La trajectoire politique de Jeffries continue de s’accélérer. En 2019, il devient président du caucus démocrate, puis joue un rôle de premier plan lors de la première procédure de destitution de Donald Trump en 2020, défendant la position de la majorité démocrate devant le Sénat — qui finira par acquitter le président. Trois ans plus tard, en 2023, il succède à Nancy Pelosi à la tête du Parti démocrate à la Chambre des représentants, devenant ainsi chef de la minorité dans une Chambre désormais dominée par les républicains. Ce nouveau poste s’accompagne d’une revalorisation salariale, portant ses revenus à 193 400 dollars par an.

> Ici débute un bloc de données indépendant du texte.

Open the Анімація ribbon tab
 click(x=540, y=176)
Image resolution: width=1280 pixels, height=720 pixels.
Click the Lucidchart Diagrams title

Ces dernières années, les finances de Jeffries ont surtout été absorbées par les frais d’études de ses enfants. En 2019, son fils aîné suit ses traces en entrant à l’université de Binghamton, avant de rejoindre l’université de Boston l’année suivante — où la scolarité atteint aujourd’hui près de 90 000 dollars par an. Il poursuit actuellement des études de droit. (On ignore où son cadet a fait ses études.)

À partir de 2019, Hakeem Jeffries commence à déclarer une hausse des ventes de titres détenus dans les comptes d’épargne universitaire 529. Selon sa dernière déclaration financière, datée de fin 2024, ces comptes ont depuis été presque entièrement vidés. Le portefeuille d’investissement du couple semble lui aussi s’être allégé : ils disposent désormais d’actifs liquides évalués entre 280 000 et 880 000 dollars, contre 440 000 à 1,2 million en 2018.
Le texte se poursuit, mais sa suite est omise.